> **TASK DETAILS**: Reproduce every one of the items below word for word, line by line.

[Recorded data]
_ _ _

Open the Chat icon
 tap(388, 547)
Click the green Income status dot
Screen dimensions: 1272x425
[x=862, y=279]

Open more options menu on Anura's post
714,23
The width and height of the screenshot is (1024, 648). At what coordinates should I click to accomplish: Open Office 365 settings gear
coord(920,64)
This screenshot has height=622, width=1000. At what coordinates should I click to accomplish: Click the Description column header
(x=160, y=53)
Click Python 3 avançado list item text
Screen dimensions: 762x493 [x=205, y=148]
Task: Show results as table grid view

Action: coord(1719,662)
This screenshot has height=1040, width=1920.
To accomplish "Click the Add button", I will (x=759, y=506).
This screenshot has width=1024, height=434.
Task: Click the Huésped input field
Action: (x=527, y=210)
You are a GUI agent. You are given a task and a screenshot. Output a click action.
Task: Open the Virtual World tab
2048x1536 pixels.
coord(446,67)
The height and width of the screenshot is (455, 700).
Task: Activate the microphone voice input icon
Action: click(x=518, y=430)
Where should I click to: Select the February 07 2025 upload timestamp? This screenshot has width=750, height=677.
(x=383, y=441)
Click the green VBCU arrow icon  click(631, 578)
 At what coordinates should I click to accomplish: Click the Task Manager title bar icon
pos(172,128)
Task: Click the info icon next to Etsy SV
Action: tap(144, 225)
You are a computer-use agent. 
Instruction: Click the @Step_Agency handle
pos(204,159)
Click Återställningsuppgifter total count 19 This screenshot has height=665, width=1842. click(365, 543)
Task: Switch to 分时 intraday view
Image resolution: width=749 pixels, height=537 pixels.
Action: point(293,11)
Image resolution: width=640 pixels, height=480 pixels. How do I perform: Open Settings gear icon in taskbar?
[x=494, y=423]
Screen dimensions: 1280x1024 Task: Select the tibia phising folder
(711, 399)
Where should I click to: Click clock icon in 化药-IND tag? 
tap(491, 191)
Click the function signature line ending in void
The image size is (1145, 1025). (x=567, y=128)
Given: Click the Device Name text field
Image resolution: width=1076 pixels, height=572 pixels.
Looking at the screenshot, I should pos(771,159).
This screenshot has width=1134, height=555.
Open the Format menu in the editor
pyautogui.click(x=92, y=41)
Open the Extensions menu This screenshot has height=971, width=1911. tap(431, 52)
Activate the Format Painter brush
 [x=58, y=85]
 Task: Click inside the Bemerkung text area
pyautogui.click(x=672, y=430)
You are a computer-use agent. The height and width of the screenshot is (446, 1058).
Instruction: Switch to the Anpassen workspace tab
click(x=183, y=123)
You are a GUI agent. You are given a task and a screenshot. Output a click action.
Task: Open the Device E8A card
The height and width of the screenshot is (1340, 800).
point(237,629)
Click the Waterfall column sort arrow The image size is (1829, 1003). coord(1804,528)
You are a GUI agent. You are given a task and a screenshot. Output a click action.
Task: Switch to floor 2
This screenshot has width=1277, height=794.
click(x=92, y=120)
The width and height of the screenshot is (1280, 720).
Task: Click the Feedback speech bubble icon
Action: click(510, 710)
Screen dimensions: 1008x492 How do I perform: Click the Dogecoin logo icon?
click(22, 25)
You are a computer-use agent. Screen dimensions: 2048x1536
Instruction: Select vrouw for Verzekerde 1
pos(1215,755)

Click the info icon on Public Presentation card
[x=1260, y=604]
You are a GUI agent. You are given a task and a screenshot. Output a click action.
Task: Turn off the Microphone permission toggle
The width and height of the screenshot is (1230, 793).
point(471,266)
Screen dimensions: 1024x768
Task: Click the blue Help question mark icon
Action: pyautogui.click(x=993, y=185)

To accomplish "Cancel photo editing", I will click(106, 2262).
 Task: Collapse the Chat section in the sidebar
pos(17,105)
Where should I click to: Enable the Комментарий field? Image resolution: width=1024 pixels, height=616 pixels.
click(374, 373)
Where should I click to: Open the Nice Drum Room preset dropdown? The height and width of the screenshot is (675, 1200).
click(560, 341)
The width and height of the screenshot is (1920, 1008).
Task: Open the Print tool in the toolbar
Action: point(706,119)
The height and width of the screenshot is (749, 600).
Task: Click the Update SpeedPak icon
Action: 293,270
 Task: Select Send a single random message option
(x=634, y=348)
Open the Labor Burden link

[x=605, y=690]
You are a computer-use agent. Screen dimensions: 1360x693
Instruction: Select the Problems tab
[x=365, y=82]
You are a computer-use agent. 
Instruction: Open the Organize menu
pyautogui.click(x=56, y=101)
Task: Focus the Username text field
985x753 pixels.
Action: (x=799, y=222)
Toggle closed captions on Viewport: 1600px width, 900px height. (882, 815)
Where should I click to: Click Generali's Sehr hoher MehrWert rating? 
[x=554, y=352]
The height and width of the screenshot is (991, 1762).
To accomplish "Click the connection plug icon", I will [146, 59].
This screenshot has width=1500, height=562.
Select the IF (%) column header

_ _ _

> **COMPLETED TASK**:
Open the Chat icon
 tap(388, 547)
Click the green Income status dot
Screen dimensions: 1272x425
[x=862, y=279]

Open more options menu on Anura's post
714,23
The width and height of the screenshot is (1024, 648). At what coordinates should I click to accomplish: Open Office 365 settings gear
coord(920,64)
This screenshot has height=622, width=1000. At what coordinates should I click to accomplish: Click the Description column header
(x=160, y=53)
Click Python 3 avançado list item text
Screen dimensions: 762x493 [x=205, y=148]
Task: Show results as table grid view

Action: coord(1719,662)
This screenshot has height=1040, width=1920.
To accomplish "Click the Add button", I will (x=759, y=506).
This screenshot has width=1024, height=434.
Task: Click the Huésped input field
Action: (x=527, y=210)
You are a GUI agent. You are given a task and a screenshot. Output a click action.
Task: Open the Virtual World tab
2048x1536 pixels.
coord(446,67)
The height and width of the screenshot is (455, 700).
Task: Activate the microphone voice input icon
Action: click(x=518, y=430)
Where should I click to: Select the February 07 2025 upload timestamp? This screenshot has width=750, height=677.
(x=383, y=441)
Click the green VBCU arrow icon  click(631, 578)
 At what coordinates should I click to accomplish: Click the Task Manager title bar icon
pos(172,128)
Task: Click the info icon next to Etsy SV
Action: tap(144, 225)
You are a computer-use agent. 
Instruction: Click the @Step_Agency handle
pos(204,159)
Click Återställningsuppgifter total count 19 This screenshot has height=665, width=1842. click(365, 543)
Task: Switch to 分时 intraday view
Image resolution: width=749 pixels, height=537 pixels.
Action: point(293,11)
Image resolution: width=640 pixels, height=480 pixels. How do I perform: Open Settings gear icon in taskbar?
[x=494, y=423]
Screen dimensions: 1280x1024 Task: Select the tibia phising folder
(711, 399)
Where should I click to: Click clock icon in 化药-IND tag? 
tap(491, 191)
Click the function signature line ending in void
The image size is (1145, 1025). (x=567, y=128)
Given: Click the Device Name text field
Image resolution: width=1076 pixels, height=572 pixels.
Looking at the screenshot, I should pos(771,159).
This screenshot has width=1134, height=555.
Open the Format menu in the editor
pyautogui.click(x=92, y=41)
Open the Extensions menu This screenshot has height=971, width=1911. tap(431, 52)
Activate the Format Painter brush
 [x=58, y=85]
 Task: Click inside the Bemerkung text area
pyautogui.click(x=672, y=430)
You are a computer-use agent. The height and width of the screenshot is (446, 1058).
Instruction: Switch to the Anpassen workspace tab
click(x=183, y=123)
You are a GUI agent. You are given a task and a screenshot. Output a click action.
Task: Open the Device E8A card
The height and width of the screenshot is (1340, 800).
point(237,629)
Click the Waterfall column sort arrow The image size is (1829, 1003). coord(1804,528)
You are a GUI agent. You are given a task and a screenshot. Output a click action.
Task: Switch to floor 2
This screenshot has width=1277, height=794.
click(x=92, y=120)
The width and height of the screenshot is (1280, 720).
Task: Click the Feedback speech bubble icon
Action: click(510, 710)
Screen dimensions: 1008x492 How do I perform: Click the Dogecoin logo icon?
click(22, 25)
You are a computer-use agent. Screen dimensions: 2048x1536
Instruction: Select vrouw for Verzekerde 1
pos(1215,755)

Click the info icon on Public Presentation card
[x=1260, y=604]
You are a GUI agent. You are given a task and a screenshot. Output a click action.
Task: Turn off the Microphone permission toggle
The width and height of the screenshot is (1230, 793).
point(471,266)
Screen dimensions: 1024x768
Task: Click the blue Help question mark icon
Action: pyautogui.click(x=993, y=185)

To accomplish "Cancel photo editing", I will click(106, 2262).
 Task: Collapse the Chat section in the sidebar
pos(17,105)
Where should I click to: Enable the Комментарий field? Image resolution: width=1024 pixels, height=616 pixels.
click(374, 373)
Where should I click to: Open the Nice Drum Room preset dropdown? The height and width of the screenshot is (675, 1200).
click(560, 341)
The width and height of the screenshot is (1920, 1008).
Task: Open the Print tool in the toolbar
Action: point(706,119)
The height and width of the screenshot is (749, 600).
Task: Click the Update SpeedPak icon
Action: 293,270
 Task: Select Send a single random message option
(x=634, y=348)
Open the Labor Burden link

[x=605, y=690]
You are a computer-use agent. Screen dimensions: 1360x693
Instruction: Select the Problems tab
[x=365, y=82]
You are a computer-use agent. 
Instruction: Open the Organize menu
pyautogui.click(x=56, y=101)
Task: Focus the Username text field
985x753 pixels.
Action: (x=799, y=222)
Toggle closed captions on Viewport: 1600px width, 900px height. (882, 815)
Where should I click to: Click Generali's Sehr hoher MehrWert rating? 
[x=554, y=352]
The height and width of the screenshot is (991, 1762).
To accomplish "Click the connection plug icon", I will [146, 59].
This screenshot has width=1500, height=562.
Select the IF (%) column header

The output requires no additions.